Please return the full listing below without altering anything.

※ ※ ※

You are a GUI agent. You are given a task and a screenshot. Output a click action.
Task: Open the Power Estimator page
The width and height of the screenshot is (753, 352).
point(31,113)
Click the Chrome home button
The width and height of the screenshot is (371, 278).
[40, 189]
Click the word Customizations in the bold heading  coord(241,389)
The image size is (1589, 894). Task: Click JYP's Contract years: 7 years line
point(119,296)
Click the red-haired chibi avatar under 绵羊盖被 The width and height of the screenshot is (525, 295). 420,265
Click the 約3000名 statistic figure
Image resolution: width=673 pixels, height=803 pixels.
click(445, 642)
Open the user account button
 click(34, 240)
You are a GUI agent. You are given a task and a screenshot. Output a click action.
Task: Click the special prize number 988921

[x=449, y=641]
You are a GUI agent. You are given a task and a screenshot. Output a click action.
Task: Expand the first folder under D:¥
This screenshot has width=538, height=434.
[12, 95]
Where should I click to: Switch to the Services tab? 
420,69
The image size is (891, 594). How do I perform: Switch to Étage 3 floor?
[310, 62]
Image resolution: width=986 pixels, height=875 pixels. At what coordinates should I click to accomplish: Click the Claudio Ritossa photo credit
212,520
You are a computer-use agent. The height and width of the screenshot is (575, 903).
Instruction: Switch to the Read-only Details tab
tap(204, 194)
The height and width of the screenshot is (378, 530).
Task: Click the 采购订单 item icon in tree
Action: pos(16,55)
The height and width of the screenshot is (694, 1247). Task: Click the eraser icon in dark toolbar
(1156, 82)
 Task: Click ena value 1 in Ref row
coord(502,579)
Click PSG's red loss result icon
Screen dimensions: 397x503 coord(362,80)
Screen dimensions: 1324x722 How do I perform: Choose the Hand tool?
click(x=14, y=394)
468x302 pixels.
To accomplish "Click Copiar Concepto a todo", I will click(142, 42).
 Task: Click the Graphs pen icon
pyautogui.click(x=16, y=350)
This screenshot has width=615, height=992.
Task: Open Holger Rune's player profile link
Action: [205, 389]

※ ※ ※

**Task response**
You are a GUI agent. You are given a task and a screenshot. Output a click action.
Task: Open the Power Estimator page
The width and height of the screenshot is (753, 352).
point(31,113)
Click the Chrome home button
The width and height of the screenshot is (371, 278).
[40, 189]
Click the word Customizations in the bold heading  coord(241,389)
The image size is (1589, 894). Task: Click JYP's Contract years: 7 years line
point(119,296)
Click the red-haired chibi avatar under 绵羊盖被 The width and height of the screenshot is (525, 295). 420,265
Click the 約3000名 statistic figure
Image resolution: width=673 pixels, height=803 pixels.
click(445, 642)
Open the user account button
 click(34, 240)
You are a GUI agent. You are given a task and a screenshot. Output a click action.
Task: Click the special prize number 988921

[x=449, y=641]
You are a GUI agent. You are given a task and a screenshot. Output a click action.
Task: Expand the first folder under D:¥
This screenshot has width=538, height=434.
[12, 95]
Where should I click to: Switch to the Services tab? 
420,69
The image size is (891, 594). How do I perform: Switch to Étage 3 floor?
[310, 62]
Image resolution: width=986 pixels, height=875 pixels. At what coordinates should I click to accomplish: Click the Claudio Ritossa photo credit
212,520
You are a computer-use agent. The height and width of the screenshot is (575, 903).
Instruction: Switch to the Read-only Details tab
tap(204, 194)
The height and width of the screenshot is (378, 530).
Task: Click the 采购订单 item icon in tree
Action: pos(16,55)
The height and width of the screenshot is (694, 1247). Task: Click the eraser icon in dark toolbar
(1156, 82)
 Task: Click ena value 1 in Ref row
coord(502,579)
Click PSG's red loss result icon
Screen dimensions: 397x503 coord(362,80)
Screen dimensions: 1324x722 How do I perform: Choose the Hand tool?
click(x=14, y=394)
468x302 pixels.
To accomplish "Click Copiar Concepto a todo", I will click(142, 42).
 Task: Click the Graphs pen icon
pyautogui.click(x=16, y=350)
This screenshot has width=615, height=992.
Task: Open Holger Rune's player profile link
Action: [205, 389]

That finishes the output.